O sociólogo e jornalista boliviano Adalid Contreras Baspineiro admite que o chamado a novas eleições se mostra urgente e contribuiria para baixar a tensão. “O mais recomendável é esgotar todos os esforços para obter um acordo no Parlamento, o qual deve convocar o processo eleitoral. A convocação direta, por parte de Áñez, não seria o mais recomendável”, explicou à reportagem. Segundo ele, o Senado e a Câmara de Deputados mantinham reuniões separadas, ontem. “No caso de terem chegado a um acordo, teriam de convocar a Assembleia, hoje, e trabalhar os textos da lei, a fim de anular as eleições de 20 de outubro, confirmar o novo órgão eleitoral e marcar um novo pleito.” A expectativa é de que todos os partidos, inclusive o MAS, participem hoje da sessão do Senado.

A decisão de Áñez ocorreu no mesmo dia em que a Organização dos Estados Americanos (OEA) aprovou uma resolução para pedir à Bolívia a “urgente” convocação de eleições. Dos 35 países-membros, 26 votaram a favor do texto, quatro contra (México, Nicarágua, Granadinas e San Vicente), quatro abstenções e uma ausência. A resolução, apresentada por Brasil e Colômbia, exorta a Secretaria-Geral da OEA a conceder a La Paz “todo o apoio técnico para que se dê início imediato ao processo eleitoral, em conformidade com os princípios de transparência, independência, credibilidade e confiança”.

Matança

A Procuradoria Geral da Bolívia confirmou ontem que oito pessoas morreram na terça-feira, em uma operação policial-militar em uma central de combustíveis na cidade de El Alto, vizinha a La Paz. Um balanço inicial, divulgado anteontem, informava três mortos. O Instituto Médico Legal da Procuradoria Geral anunciou, por meio de comunicado, que “se evidencia objetivamente oito corpos”.

Pressão a partir do asilo

Enquanto simpatizantes de Evo Morales choravam os oito mortos (acima) na operação militar para retormar o controle da central de combustíveis de Senkata, em El Alto, o ministro da Presidência, Arturo Murillo, divulgou áudio no qual o ex-presidente asilado no México pede a um simpatizante que mantenha os bloqueios a várias cidades. “Irmão, que não entre comida nas cidades, vamos bloquear. Cerco de verdade. Quando me expulsaram do Congresso, em 2002, bloquearam. Agora, me expulsam da Bolívia e há bloqueio. Vamos ganhar”, diz Morales, no suposto telefonema para o dirigente campesino Faustino Yucra Yarmi. “A cada 24 horas vamos aguentar bloqueios. A partir de agora, será combate. Vivemos uma ditadura.”

Pontos de vista

Por Jorge Dulon

Tática de revolta

“As denúncias de que Evo Morales estaria dando indicações para impor um cerco às cidades de La Paz e de Cochabamba, além de instruções precisas sobre táticas para efetivar o bloqueio, representam consequências muito graves ante a comunidade internacional. Isso atenta contra os direitos humanos, não apenas contra a segurança e o bem-estar de todos os bolivianos e todas as bolivianas. Também coloca em evidência algo que não estava muito claro: o objetivo central do Movimento ao Socialismo (MAS) é causar mal-estar na população, fome geral e ira, a fim de que os bolivianos se enfrentem uns aos outros.”
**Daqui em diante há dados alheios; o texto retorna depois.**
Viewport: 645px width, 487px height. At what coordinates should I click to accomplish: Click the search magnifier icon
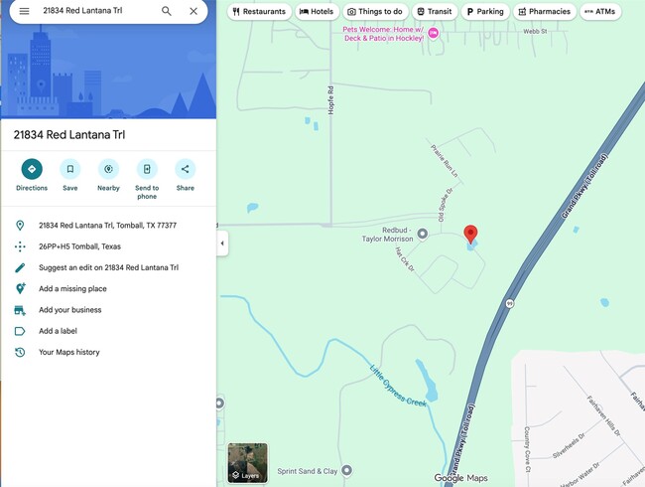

Cientista político e professor radicado em La Paz

Por Adalid Contreras Baspinero

Medidas de pacificação

“Toda morte, seja do lado que for, é condenável. Uma condição para a pacificação é freiar a violência. Para isso, o governo tem de revogar o decreto que ampara as ações de força dos militares. E os bloqueadores também precisam levantar as medidas. Ambas as frentes devem tomar iniciativas, não apenas uma delas. O país pedindo, aos gritos, a pacificação.”